At its Leadership Summit in May in Las Vegas, PeopleSoft said it would integrate its enterprise software with programs its customers used from SAP and Oracle.
It also said it would put 300 people in its Bangalore lab to prep programs for installation in its customers places of business, even if those locales were an ocean away.
Chief Executive Craig Conway even said he would deploy 500 developers to automate technology functions that should not be "people intensive." This hunt will be for tasks as simple as deploying the right printer driver when new hardware is installed. "Were looking for hundreds of examples of I.T. organizations dealing with software and saying, I dont have to do this," Conway says.
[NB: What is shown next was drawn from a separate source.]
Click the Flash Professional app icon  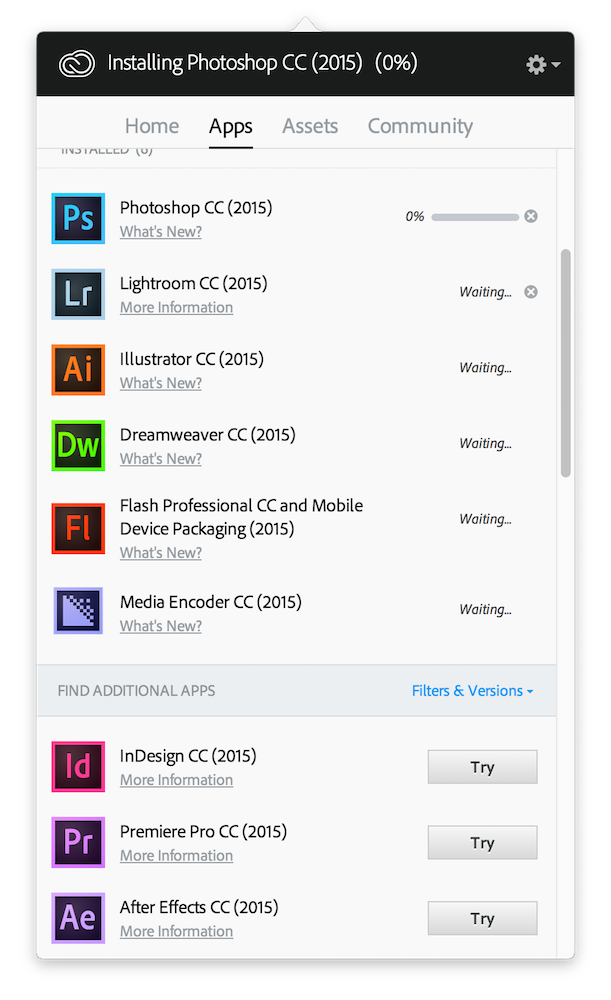pos(78,528)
This is part and parcel of a broad set of initiatives to take more and more tasks off the shoulders of chief information officers, network administrators, developers, project managers and technology staffs, in general.
The direction PeopleSoft is taking will survive whatever happens in its merger brouhaha with Oracle (see "Consolidation Daze," July). Chores of CIOs or project managers will pop up on dashboards showing which projects are on time, which are late and which are over budget. Analytical aids will help them understand why, quickly.
Project leadership will increasingly mean managing changes in organizations, so whatever technology is brought to bear slips smoothly into place. The work itself can be increasingly jobbed out—not just to a "systems integrator," or consultant, but to a systems manufacturer or software developer or hosting service, such as Salesforce.com.
If this persists, not just computing power will become a utility. The development, deployment, maintenance and support of software will be provided by utilities. The result, says Hugo DiGiulio, past president of Palo Alto Associates, a management-systems consultancy, is that the CIO will become an endangered species.
The job of the person at the top—the highest-level CIO—is probably safe. But fewer chief information officers overall will be needed at subsidiaries. Technology teams also likely will consolidate, serving multiple businesses, not just one.
The primary charge of those still drawing paychecks will be to develop and manage a comprehensive repository of data that can be effectively used by any Web services that can be envisioned. That data also will be shared, as needed, with any partners, customers and regulators.
In this process, information technologists will be putting other information technologists out of jobs, at least within the enterprise as we know it.